This time the Kobolds fielded: 4 x Fighters (including the Leader), 4 x Rabble, 2 x Chaos Warriors, 1 x Rogue/Shooter and 1 x Rogue/Assassin
SAVE had 4 x Fighters, 2 x Shooters, 1 x Arquebusier/Tank (Ranjit Singh), 1 x Rogue/Sniper (Josephine Carfax) and 1 x Brute/Chaos Warrior (The Baron)
The scenario was The Burden, with SAVE being given an extra non-combatant figure to protect - Lady Faversham. She counts as three figures, so makes the force harder to break, but a big loss if she is killed.
This was the deployment.
Lady Faversham was tucked away on the baseline, covered by a hired gun and Josephine Carfax.
The majority of both sides faced off in the gap between a hill and some rocky ground. The Kobolds rushed forward, hoping to slip through SAVE's line and make a run for Lady Faversham.
Which they did; you can just see a lone kobold at the top left of the picture.
Lady Faversham moved to the cover of some ruins, whilst a gunman moved out to protect her.
The two sides slogged it out in the middle, although the kobolds warily kept clear of engaging The Baron.

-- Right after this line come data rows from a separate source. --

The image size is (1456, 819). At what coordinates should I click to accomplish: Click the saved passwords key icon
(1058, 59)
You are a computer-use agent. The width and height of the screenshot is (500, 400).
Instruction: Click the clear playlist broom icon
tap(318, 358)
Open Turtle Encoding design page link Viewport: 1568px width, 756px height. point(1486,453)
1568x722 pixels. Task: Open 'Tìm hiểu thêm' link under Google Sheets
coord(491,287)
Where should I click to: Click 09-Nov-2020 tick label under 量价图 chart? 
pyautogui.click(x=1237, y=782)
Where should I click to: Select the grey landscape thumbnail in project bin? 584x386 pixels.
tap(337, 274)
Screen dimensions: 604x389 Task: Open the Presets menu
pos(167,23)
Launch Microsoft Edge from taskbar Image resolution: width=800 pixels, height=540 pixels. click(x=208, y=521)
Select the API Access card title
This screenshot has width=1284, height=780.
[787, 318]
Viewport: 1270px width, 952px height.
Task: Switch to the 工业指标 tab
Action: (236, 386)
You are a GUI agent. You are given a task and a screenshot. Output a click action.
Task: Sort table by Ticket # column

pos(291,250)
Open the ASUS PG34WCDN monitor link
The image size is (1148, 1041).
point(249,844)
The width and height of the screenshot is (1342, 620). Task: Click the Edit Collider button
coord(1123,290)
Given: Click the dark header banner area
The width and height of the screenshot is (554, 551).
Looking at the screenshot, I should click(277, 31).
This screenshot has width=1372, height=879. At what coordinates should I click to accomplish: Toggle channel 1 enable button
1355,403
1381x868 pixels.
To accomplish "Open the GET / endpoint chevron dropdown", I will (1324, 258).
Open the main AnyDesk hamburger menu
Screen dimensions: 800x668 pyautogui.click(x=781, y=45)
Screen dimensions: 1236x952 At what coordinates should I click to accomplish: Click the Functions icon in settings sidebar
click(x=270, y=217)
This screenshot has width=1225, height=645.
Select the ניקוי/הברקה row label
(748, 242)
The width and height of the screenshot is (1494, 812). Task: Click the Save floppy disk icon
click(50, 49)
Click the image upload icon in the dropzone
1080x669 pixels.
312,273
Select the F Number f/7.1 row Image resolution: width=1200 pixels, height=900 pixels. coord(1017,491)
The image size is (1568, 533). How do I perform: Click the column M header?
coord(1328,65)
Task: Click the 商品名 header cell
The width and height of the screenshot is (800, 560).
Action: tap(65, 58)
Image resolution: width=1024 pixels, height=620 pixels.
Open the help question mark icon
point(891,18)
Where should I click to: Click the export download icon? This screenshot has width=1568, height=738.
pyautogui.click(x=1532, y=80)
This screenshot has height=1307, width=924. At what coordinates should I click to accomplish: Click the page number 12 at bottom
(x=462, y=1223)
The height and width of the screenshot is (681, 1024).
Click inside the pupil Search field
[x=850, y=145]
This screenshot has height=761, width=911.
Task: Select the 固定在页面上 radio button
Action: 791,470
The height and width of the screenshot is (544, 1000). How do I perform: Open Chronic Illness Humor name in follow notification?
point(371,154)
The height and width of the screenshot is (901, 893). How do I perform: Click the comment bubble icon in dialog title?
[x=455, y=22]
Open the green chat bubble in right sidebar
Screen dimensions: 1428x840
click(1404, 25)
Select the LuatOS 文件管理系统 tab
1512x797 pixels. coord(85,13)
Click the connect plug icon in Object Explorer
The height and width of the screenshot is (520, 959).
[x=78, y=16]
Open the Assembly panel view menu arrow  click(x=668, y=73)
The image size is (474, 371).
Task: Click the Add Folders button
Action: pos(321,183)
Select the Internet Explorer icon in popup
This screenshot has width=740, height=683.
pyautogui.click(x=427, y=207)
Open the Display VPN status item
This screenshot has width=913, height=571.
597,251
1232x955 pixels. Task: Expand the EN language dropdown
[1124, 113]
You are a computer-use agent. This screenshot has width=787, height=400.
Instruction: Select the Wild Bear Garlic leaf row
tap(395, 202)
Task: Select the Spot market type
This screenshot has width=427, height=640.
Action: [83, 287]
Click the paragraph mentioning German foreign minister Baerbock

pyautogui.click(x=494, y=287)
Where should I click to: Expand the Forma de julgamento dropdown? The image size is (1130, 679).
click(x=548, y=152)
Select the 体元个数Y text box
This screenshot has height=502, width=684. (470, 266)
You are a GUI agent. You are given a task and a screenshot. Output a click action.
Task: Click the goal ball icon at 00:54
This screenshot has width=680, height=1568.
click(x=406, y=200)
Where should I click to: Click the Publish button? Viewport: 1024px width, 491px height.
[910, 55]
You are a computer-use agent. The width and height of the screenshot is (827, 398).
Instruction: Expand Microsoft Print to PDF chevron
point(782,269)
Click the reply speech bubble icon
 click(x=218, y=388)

The lone kobold sneaked into the ruins, evading the gunman.
A second shot winged him as he ran through the buildings, but he reached Lady Faversham.
And killed her.
Both sides were taking casualties in the centre.
A kobold warrior attempted to rush The Baron, but Miss Carfax shot him down.
Other warriors now engaged The Baron, including the sneaky assassin. I really left it too late to use him though; his ability to poison people relies on using reactions in subsequent turns, so is best used early on.
As it was it wasn't poison that did for The Baron anyway, but a good, old-fashioned, spear in the back.
The kobold Kaptain engaged Ranjit Singh, who simply shrugged off most attacks.
The kobolds were fighting hard now. They were taking casualties, but most of them were rabble. And SAVE were close to breaking. The kobold archer and a gunman exchanged fire from cover, and the gunman was seriously wounded.
Into the last turn, and another of SAVE's hired muscle fell. But it wasn't enough; they were on exactly half losses, and the kobolds needed losses to exceed living figures for a win.
In both this game and the previous one I tried a rule change Victor and I have been discussing where the number of dice rolled by the losing bidder in a melee is reduced by the number of hits they receive from the winning (lowest) bidder. This gives more incentive for an early low-value strike, and worked in that respect. But it does extend the length of melees and, I felt, made the Tank class a little to good, since a powerful attack against one was easily countered by the Tank bidding low. I think we might ditch the idea.